Intentando descifrar esta pintura, los estudiosos han propuesto numerosos sentidos para las figuras ubicadas en segundo plano, relacionándolas con la biografía del pintor. Con recuerdos mezclados y con experiencias traumáticas, que emergerían en esta obra disfrazadas bajo connotaciones obscuras.

Por ejemplo, la langosta y el grupo de siluetas del fondo se han interpretado como elementos negativos, alusivos a la figura de un padre autoritario y a una sociedad heterosexual que juzga y recrimina cualquier tipo de erotismo diferente al tradicional.

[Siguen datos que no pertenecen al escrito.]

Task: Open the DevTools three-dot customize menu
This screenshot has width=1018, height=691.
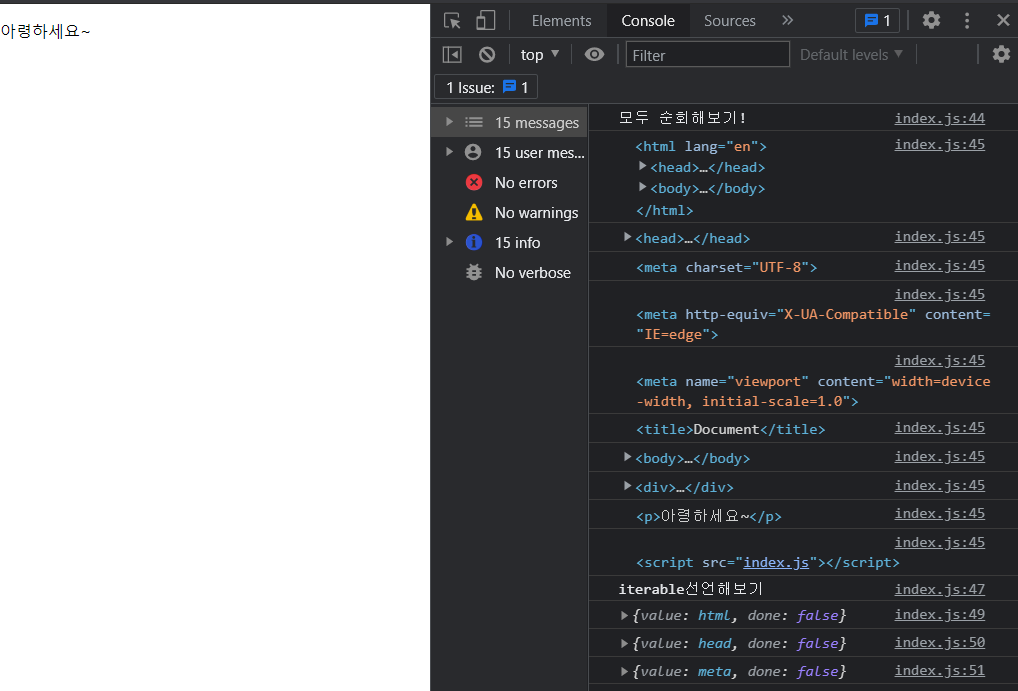Action: (x=967, y=20)
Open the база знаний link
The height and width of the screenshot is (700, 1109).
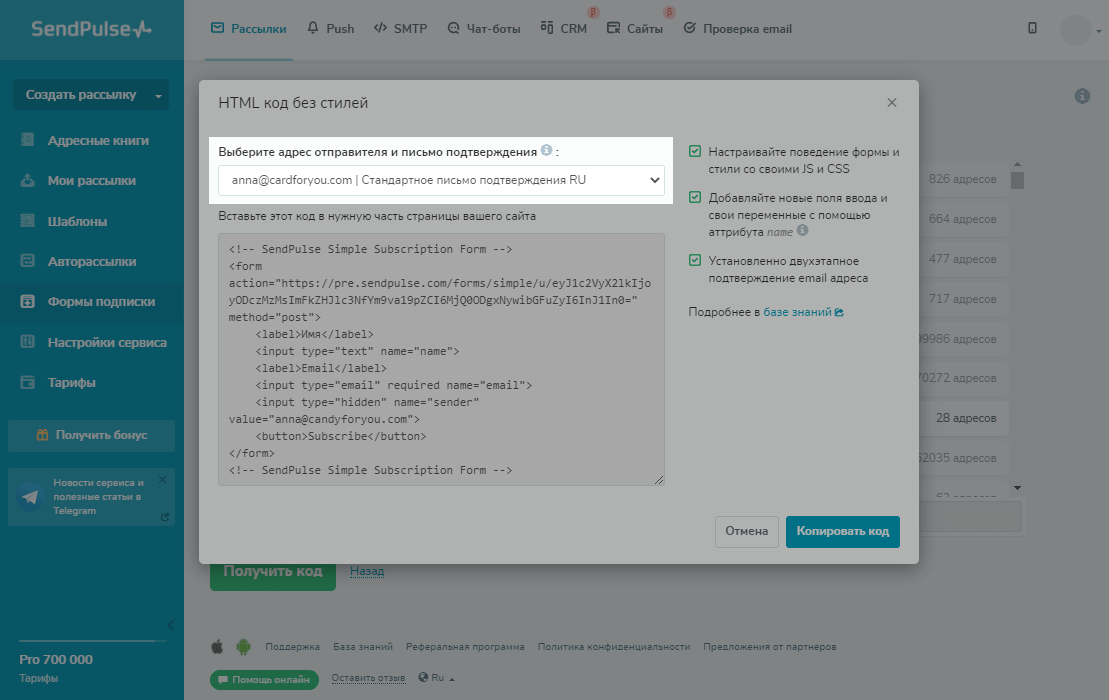click(x=798, y=312)
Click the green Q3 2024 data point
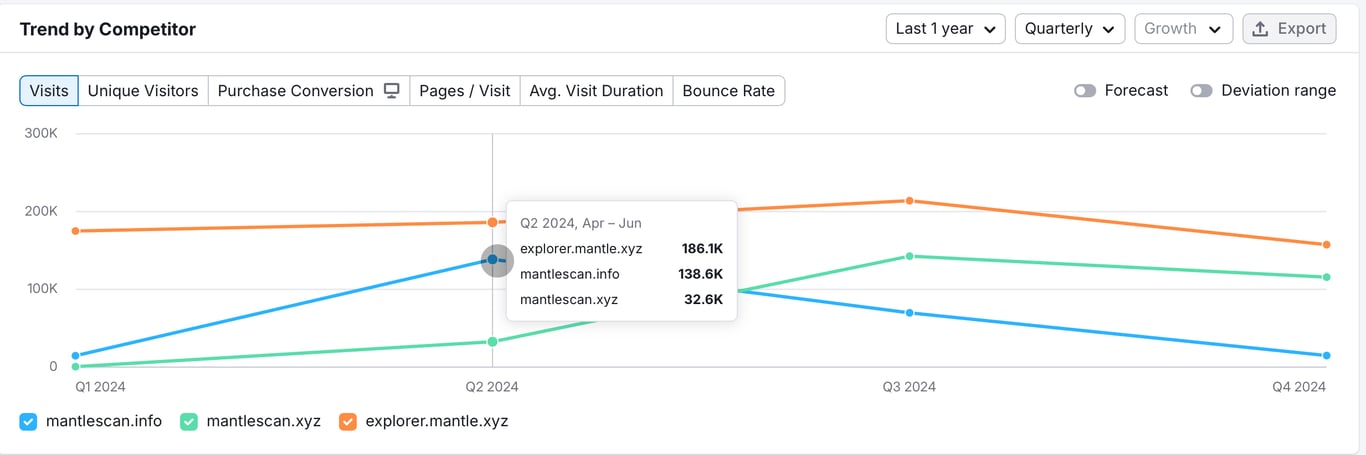Viewport: 1366px width, 455px height. pos(909,256)
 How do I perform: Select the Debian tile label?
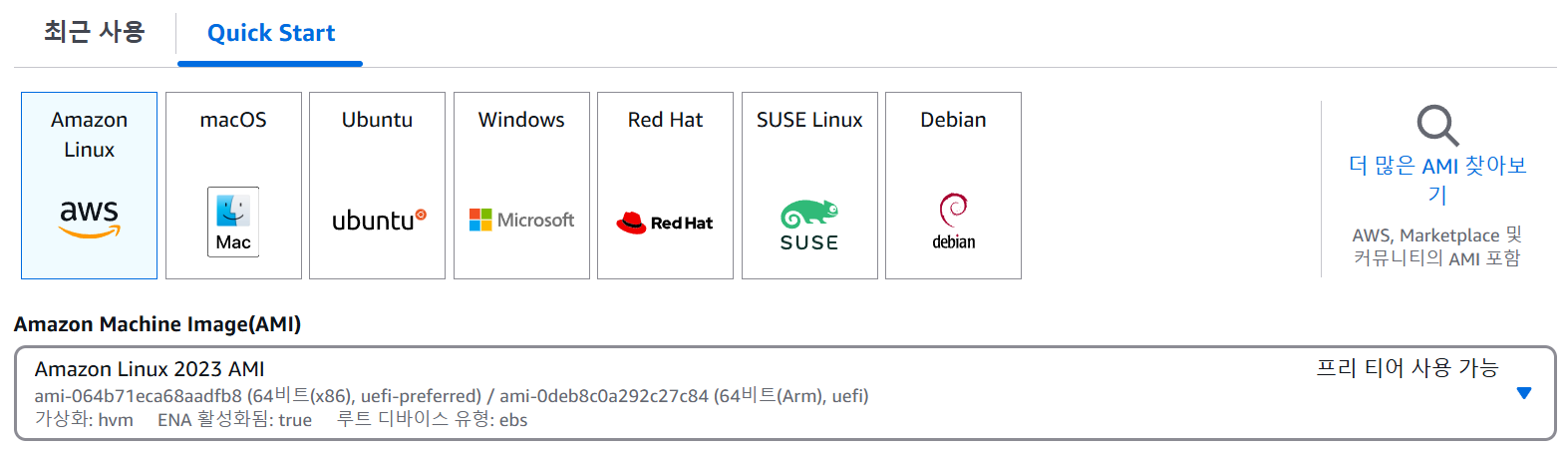tap(953, 120)
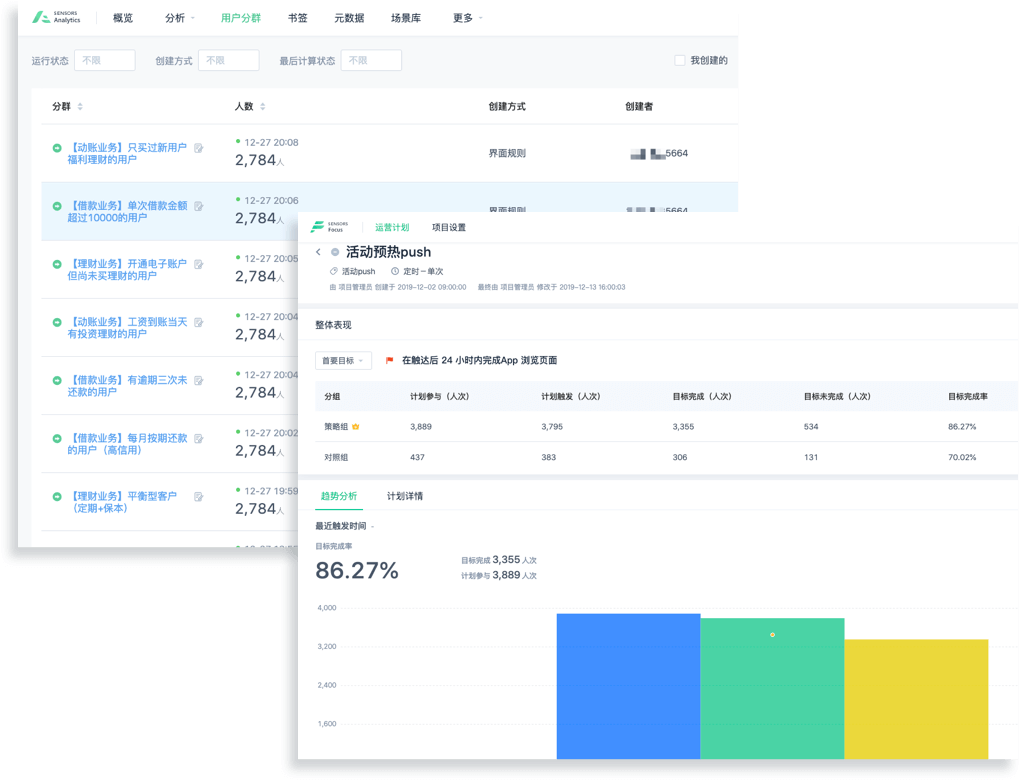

Así mismo, la estatua de mármol dispuesta sobre un tablero de ajedrez se considera una referencia al conflicto familiar ocurrido tras la muerte de la madre de Salvador Dalí.

Por último, se piensa que el perro ubicado a la derecha de Narciso podría sugerir la dolorosa memoria de Federico García Lorca, que había sido ejecutado por el bando sublevado al inicio de la Guerra Civil Española. Un amigo perdido que volvería en la forma de un perro andaluz al lado del héroe daliniano transformado en flor.

Un juego transformador

Estas interpretaciones no están del todo claras y en la actualidad seguimos en el empeño de hallar significados novedosos para cualquier pequeño elemento del cuadro. Por otro lado, no extraña que esta búsqueda continúe, puesto que el mismo Dalí ya planteó esta composición como una especie de juego enigmático a la hora de crearla. No en balde le dedicó un poema y no en vano la escogió para mostrársela a Sigmund Freud, durante la visita con la que el psicoanalista le obsequió en 1938.

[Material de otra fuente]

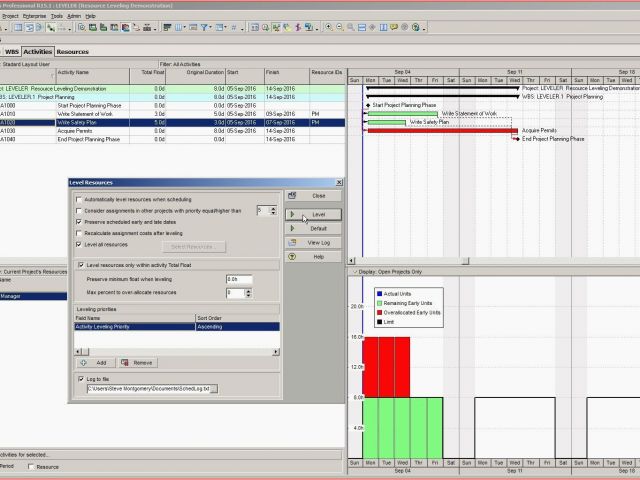
Task: Remove the selected leveling priority
Action: (x=136, y=362)
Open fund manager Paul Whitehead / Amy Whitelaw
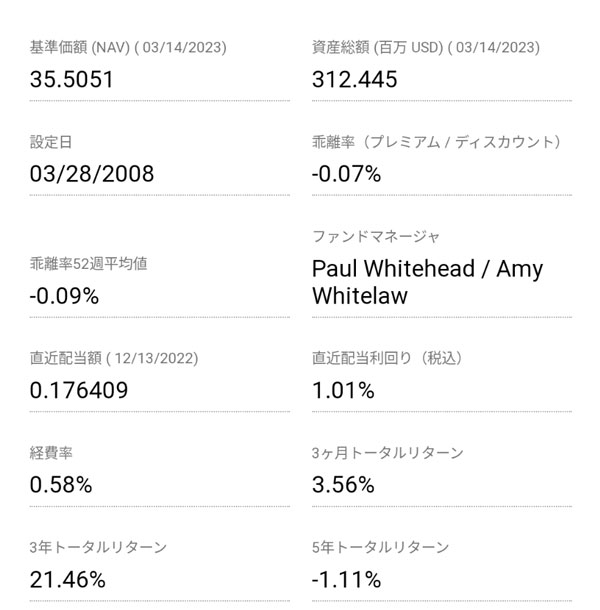Image resolution: width=600 pixels, height=610 pixels. [427, 282]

Porque el artista catalán había engendrado una obra maestra, digna de ser contemplada con suma atención. Un juego bello, loco y transformador, donde la mano de piedra del reflejo de Narciso nos sumerge hasta las profundidades de los sueños de Dalí para permitirnos emerger, tras la metamorfosis, habiendo integrado la propia sombra.

 

[1] Dalí, S. (1942) La vida secreta de Salvador Dalí, Buenos Aires: DASA, pp.134-135.